B-cell lymphoma extra-large (Bcl-xL) is a promising drug target in Merkel cell carcinoma

Abstract

Abstract Background Merkel cell carcinoma (MCC) is an aggressive skin tumor with neuroendocrine differentiation. Immunotherapies are very effective in the treatment of advanced stage MCC patients, but for patients whose tumor cannot be controlled by the immune system, alternative approaches are urgently needed. Objective To identify overexpressed oncogenes as potential drug targets for MCC. Methods NanoString platform, digital droplet PCR (ddPCR) and FISH assays were used to determine copy number variations (CNVs); BCL2L1 and PARP1 mRNA expression levels were determined by qRT-PCR, Bcl-xl and PARP1 protein by immunoblot.

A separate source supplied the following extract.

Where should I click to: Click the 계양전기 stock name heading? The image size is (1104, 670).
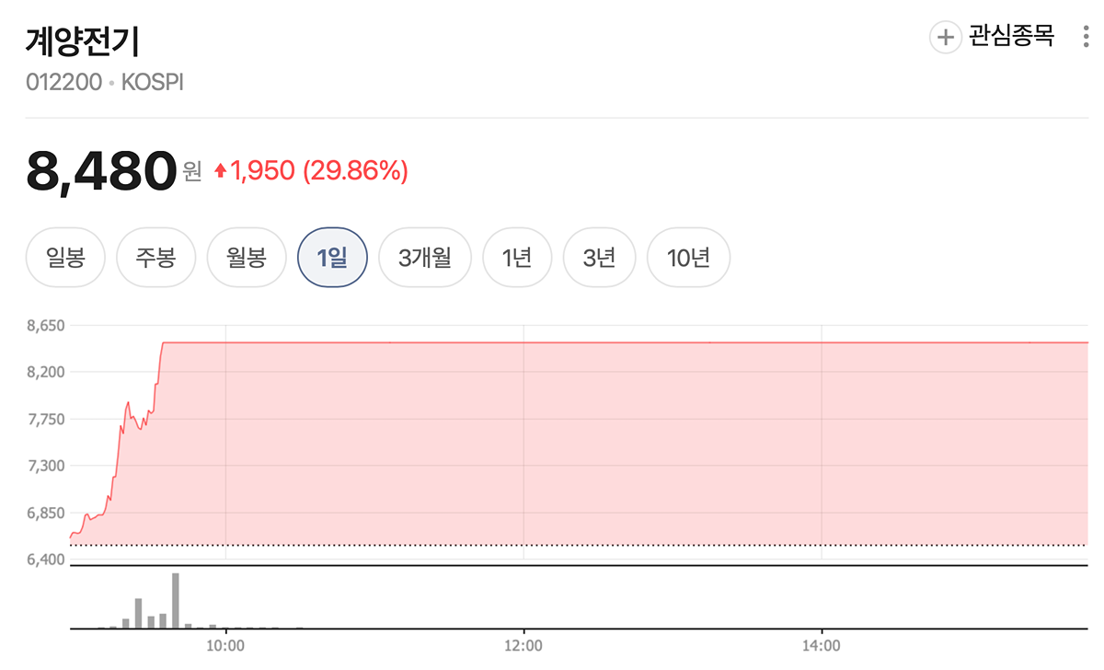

Specific Bcl-xL inhibitors and PARP1 inhibitor was used alone or in combination to test their antitumor effect. Results Screening for CNVs in 13 classic virus-positive and -negative MCC cell lines revealed BCL2L1 gains and amplifications, which were confirmed by ddPCR in 10 cell lines. By ddPCR and FISH we demonstrated that BCL2L1 gains are already present in tumor tissues. BCL2L1 copy number gains were associated with increased Bcl-xL mRNA and protein expression. However, high Bcl-xL expression was not restricted to MCC cells harboring a BCL2L1 gain/amplification, suggesting additional epigenetic means regulation. The functional relevance of Bcl-xL in MCC cells was demonstrated by the fact that specific Bcl-xL inhibitors (A1331852 and WEHI-539) led to the induction of apoptosis. Due to the strong expression and activation of PARP1 in MCC cell lines, we next tested the combination of Bcl-xL inhibitors with the PARP1 inhibitor olaparib, which indeed showed synergistic anti-tumour effects. Conclusions Bcl-xL, which is highly expressed in MCC, appears to be an attractive therapeutic target for the treatment of this tumor; especially since the effect of specific Bcl-xL inhibitors is synergistically enhanced by simultaneous PARP inhibition.